Problem description: Quote, word for word, the lines in the material from the one containing "Open three-dot menu of highlighted folder row" through the one containing "This screenshot has width=700, height=426.", including both of those lines.

Entries:
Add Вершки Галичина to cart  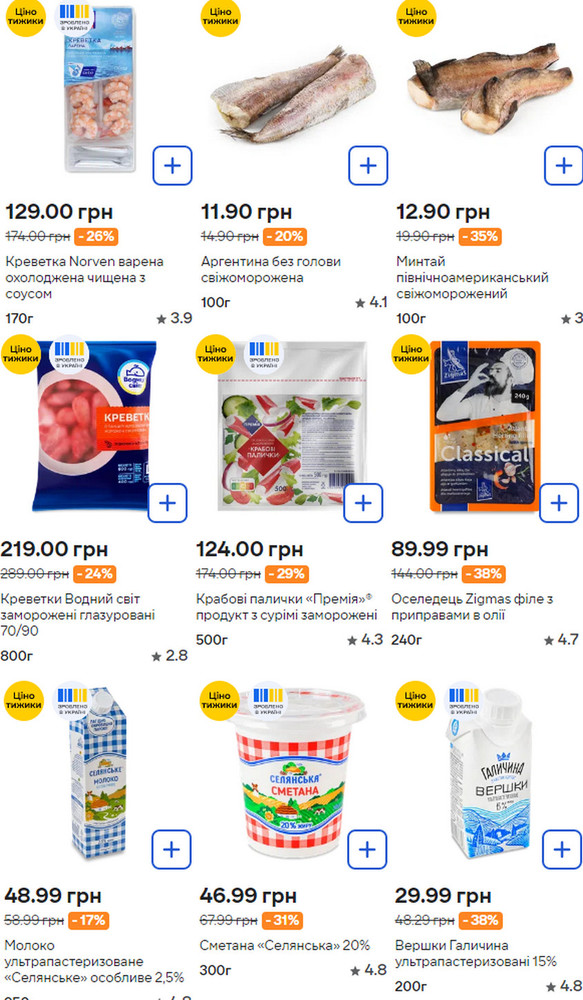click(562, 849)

---

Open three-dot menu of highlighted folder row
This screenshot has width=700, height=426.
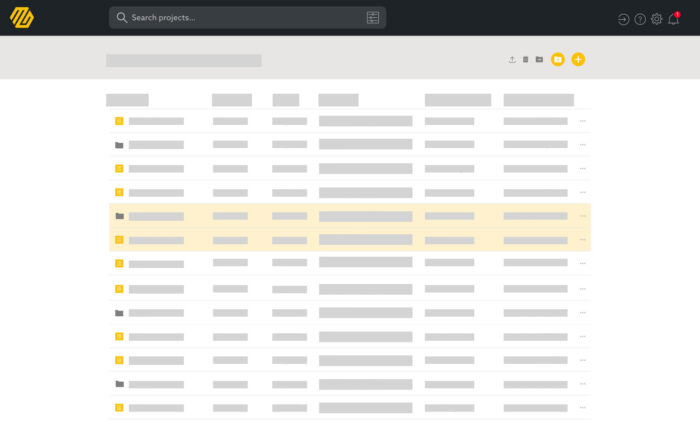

==

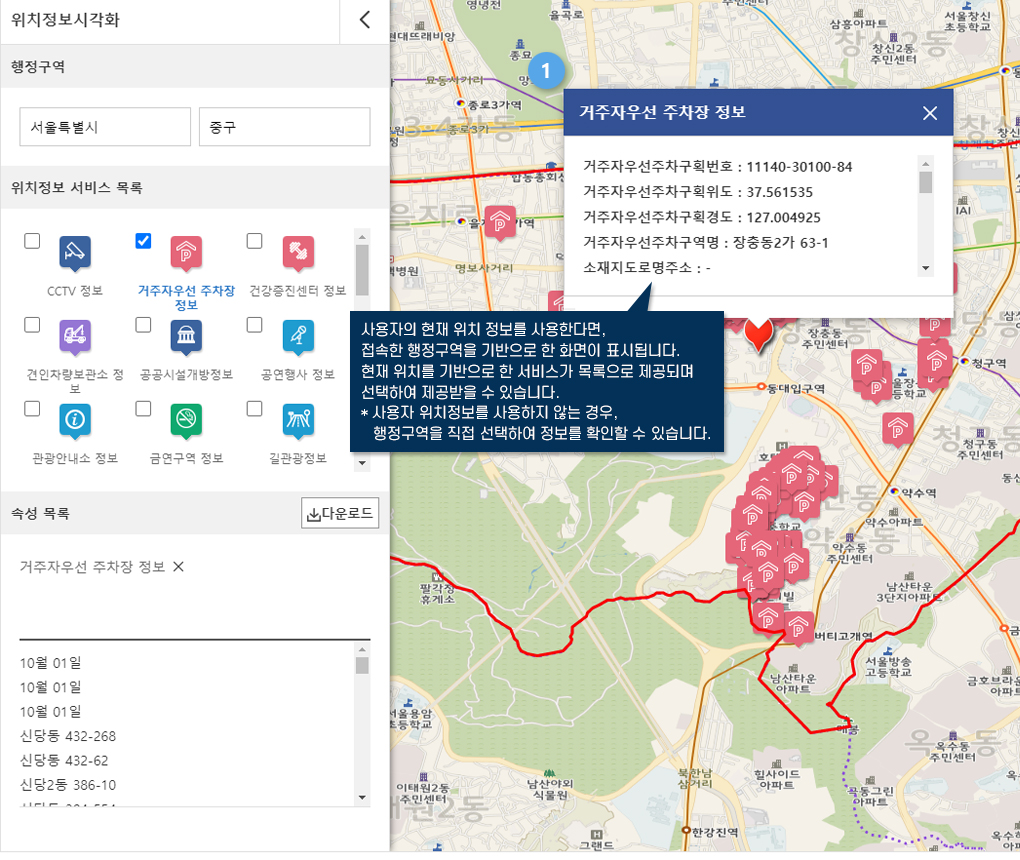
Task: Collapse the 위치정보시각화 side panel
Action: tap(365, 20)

The result:
Open three-dot menu of highlighted folder row
This screenshot has width=700, height=426.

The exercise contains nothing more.